__PROBLEMS__:
A - Pull out, word for word, the part of the Wittgenstein article that opens with the words containing "Ludwig Wittgenstein was" and closes with "once, but twice.".
B - Summarize the Wittgenstein article in two sentences.

__SOURCE__:
++++++++++

Who Was Ludwig Wittgenstein?

Ludwig Wittgenstein pioneered several bold new approaches to philosophy during the 20th century. We take a brief look at his legacy.

Jul 9, 2023By Rosie Lesso, MA Contemporary Art Theory, BA Fine Art


Ludwig Wittgenstein was one of the most important philosophers of the 20th century. His work focuses on questions of logic, language and knowledge, but has been widely understood to have implications for more or less every branch of philosophy – especially as more and better understandings of his vast unpublished material have come to light. Wittgenstein’s effect on philosophy, especially in the English speaking world, was so profound that its ultimate influence is still being worked out over three quarters of a century after his death. This article hopes to explain how Ludwig Wittgenstein revolutionized our understanding of philosophy not once, but twice.

++++++++++

__PROVIDED DATA__:

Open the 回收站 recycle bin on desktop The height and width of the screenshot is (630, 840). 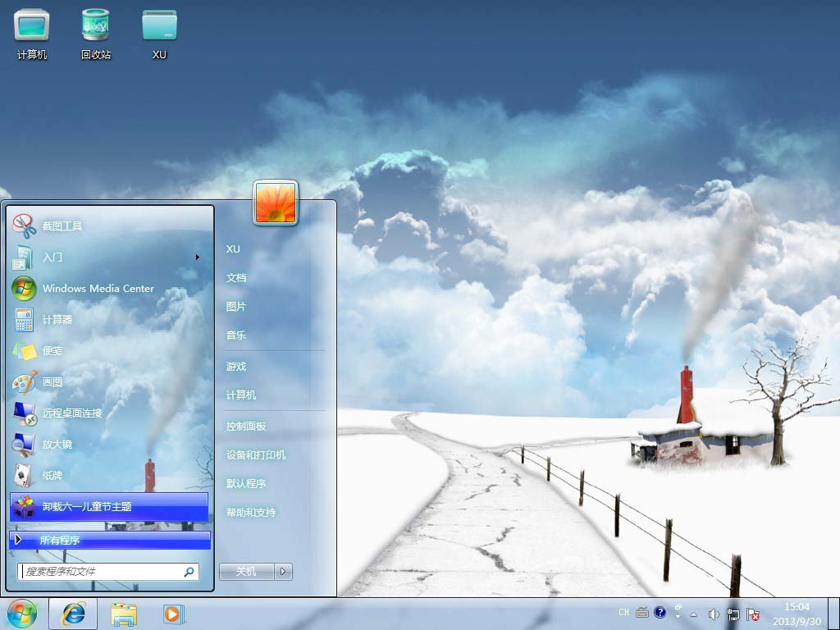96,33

++++++++++

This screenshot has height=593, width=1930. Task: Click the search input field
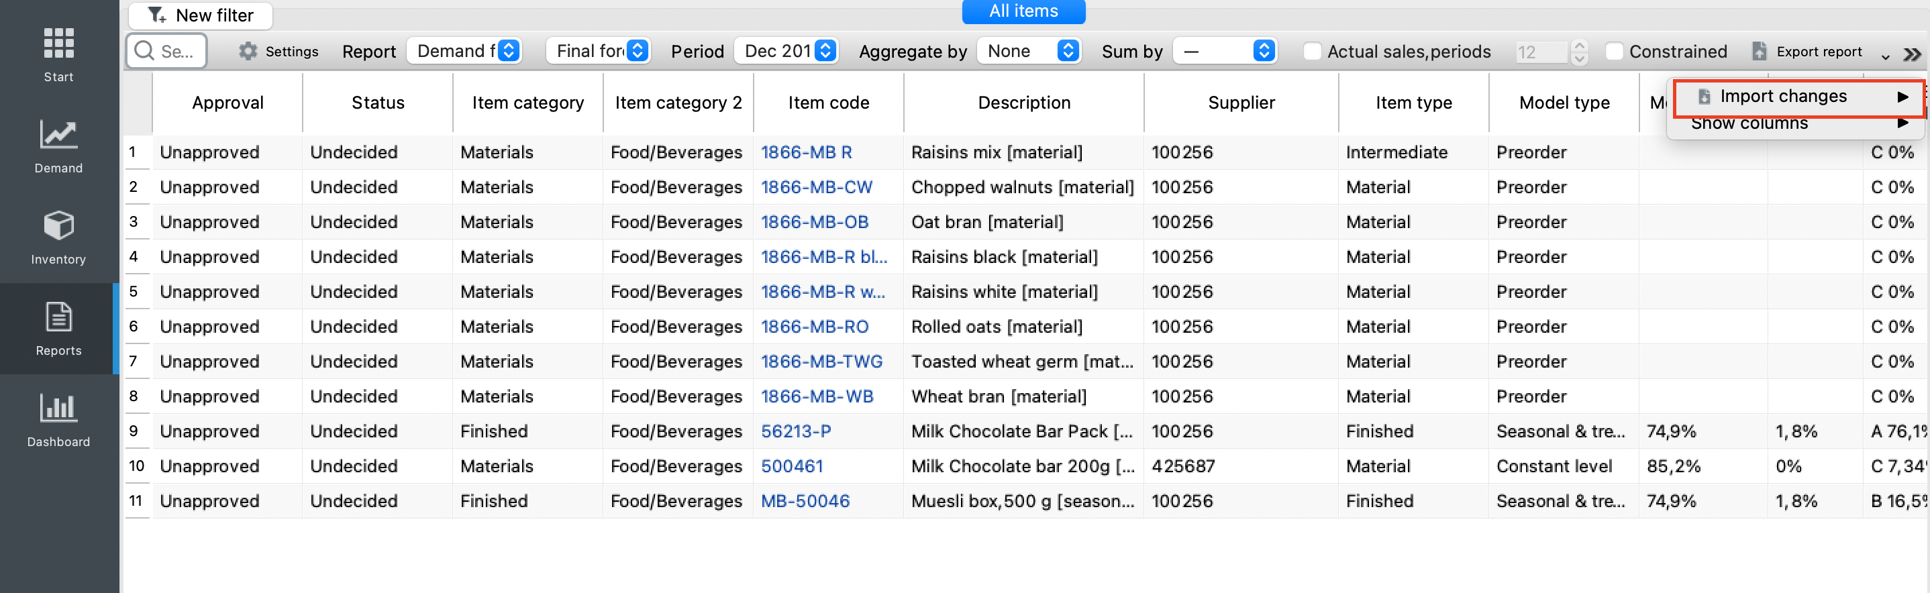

++++++++++

__RESULTS FOR EACH TASK__:
A -
Ludwig Wittgenstein was one of the most important philosophers of the 20th century. His work focuses on questions of logic, language and knowledge, but has been widely understood to have implications for more or less every branch of philosophy – especially as more and better understandings of his vast unpublished material have come to light. Wittgenstein’s effect on philosophy, especially in the English speaking world, was so profound that its ultimate influence is still being worked out over three quarters of a century after his death. This article hopes to explain how Ludwig Wittgenstein revolutionized our understanding of philosophy not once, but twice.

B - Ludwig Wittgenstein was one of the most important philosophers of the 20th century, and his work on logic, language and knowledge has been widely understood to bear on more or less every branch of philosophy. His influence, especially in the English-speaking world, is still being worked out, and the article sets out to explain how he revolutionized the understanding of philosophy twice.